Randazzo said seizures are fairly common among infants. There are several types that could happen, not all include body convulsions. Some seizures could make the person look zoned out or maybe the stare blankly, their eyes might be fluttering.

In infants, seizures happen more often when a child has a quick change in body temperature.

"The best thing you can do for your infant is make sure they are not in an environment where they'll hurt themselves. Be sure to remove things near them they could bang their head on. If they are on a hard floor, pick them up or put a pillow under their head. You'll want to call 911. That's about all you can do. Seizures need to work themselves out.
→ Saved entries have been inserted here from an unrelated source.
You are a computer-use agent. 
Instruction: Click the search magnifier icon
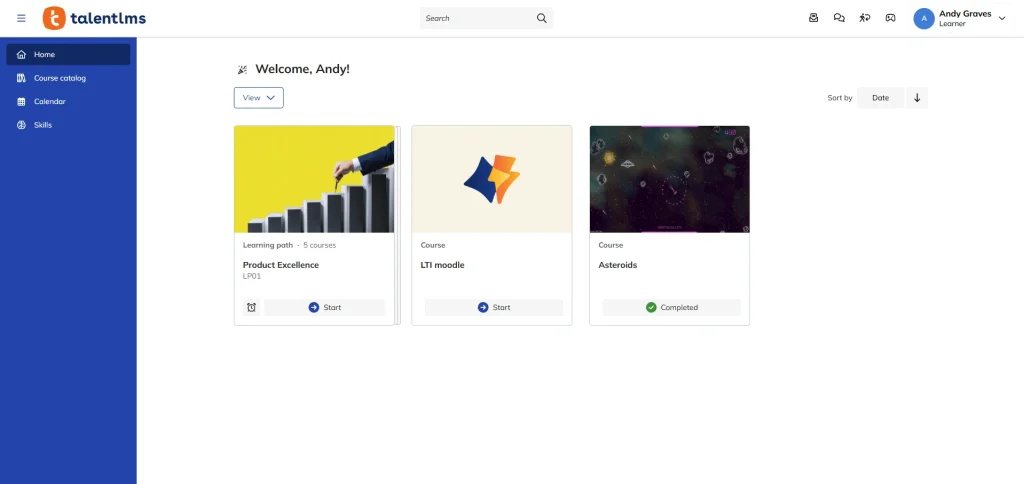(x=542, y=18)
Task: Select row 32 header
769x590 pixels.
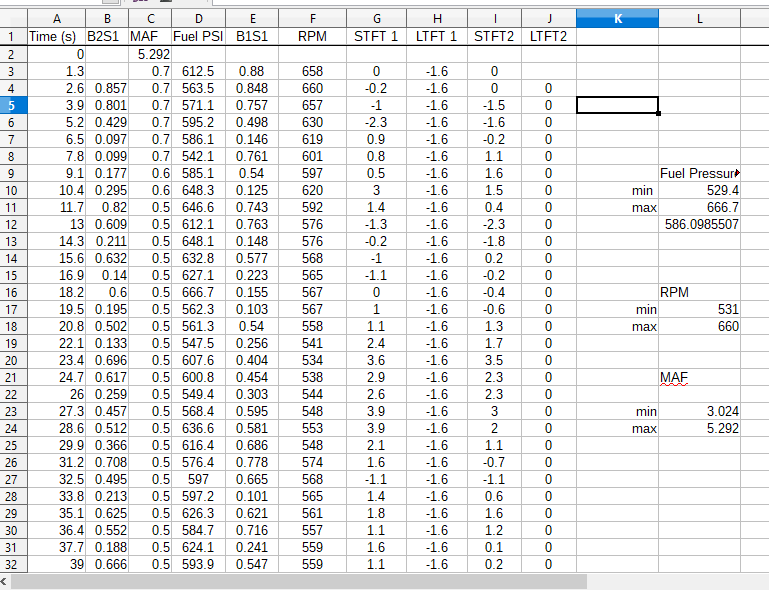Action: coord(12,564)
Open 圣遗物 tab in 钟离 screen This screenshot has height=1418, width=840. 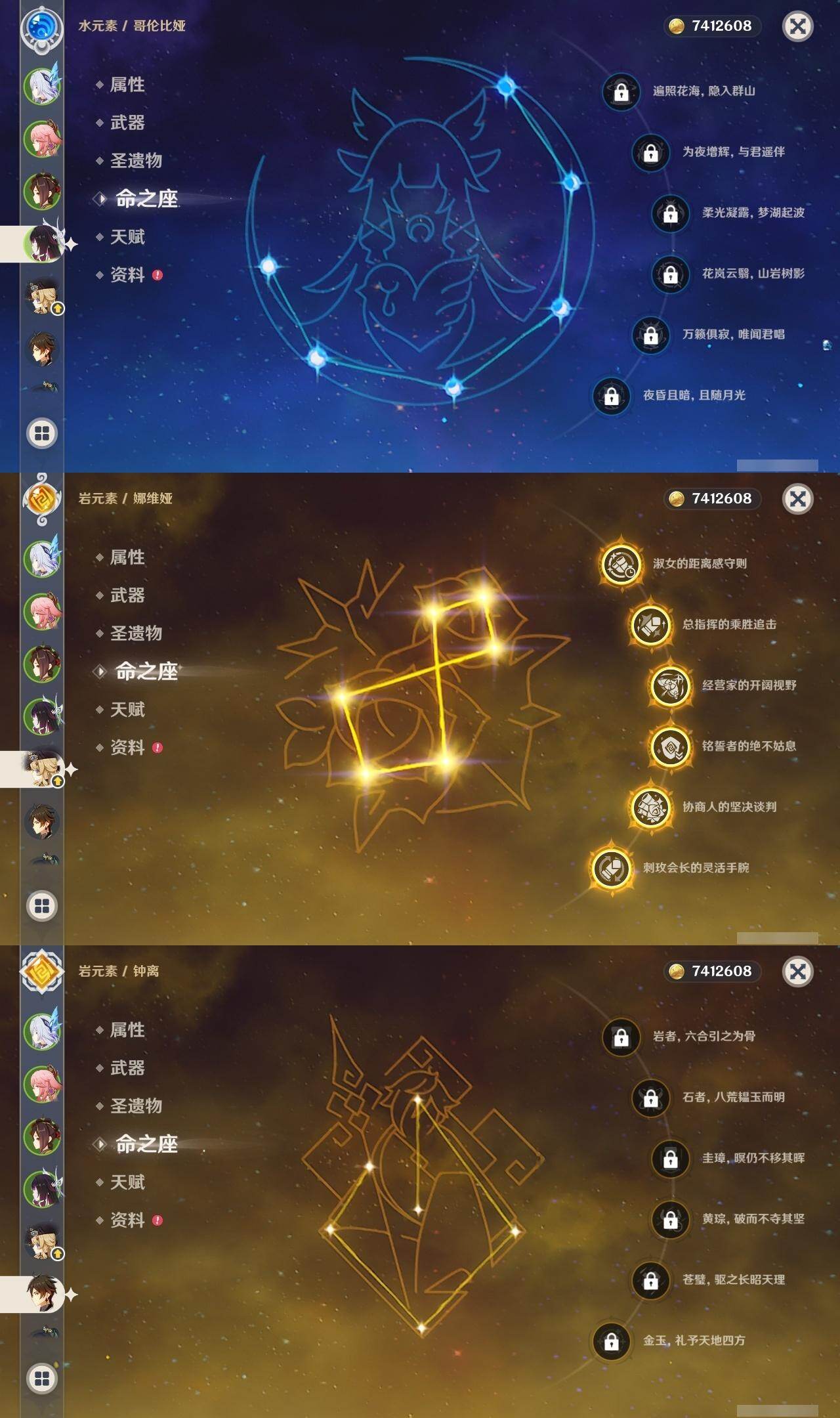click(136, 1106)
One thing you do not want to do is stick fingers in their mouth, that is an old wive's tale," said Randazzo.

Once the seizure seems to be worked out of their system, slowly try to cool them down. Pat them with a wash cloth, remove clothing, what ever you can do to bring down their fever.

If they spit up, you don't want that going back into their lungs. The best thing to do is roll them over on their sides and let it drool out. Randazzo said drooling or spit up usually doesn't happen until the seizure is over.

Seizures typically last 30 seconds to a couple of minutes. Once it is over, they could seem dazed and confused for up to 45 minutes.

Anytime a person has a seizure and they do not have a history of it, Randazzo said they need to go to hospital to be evaluated.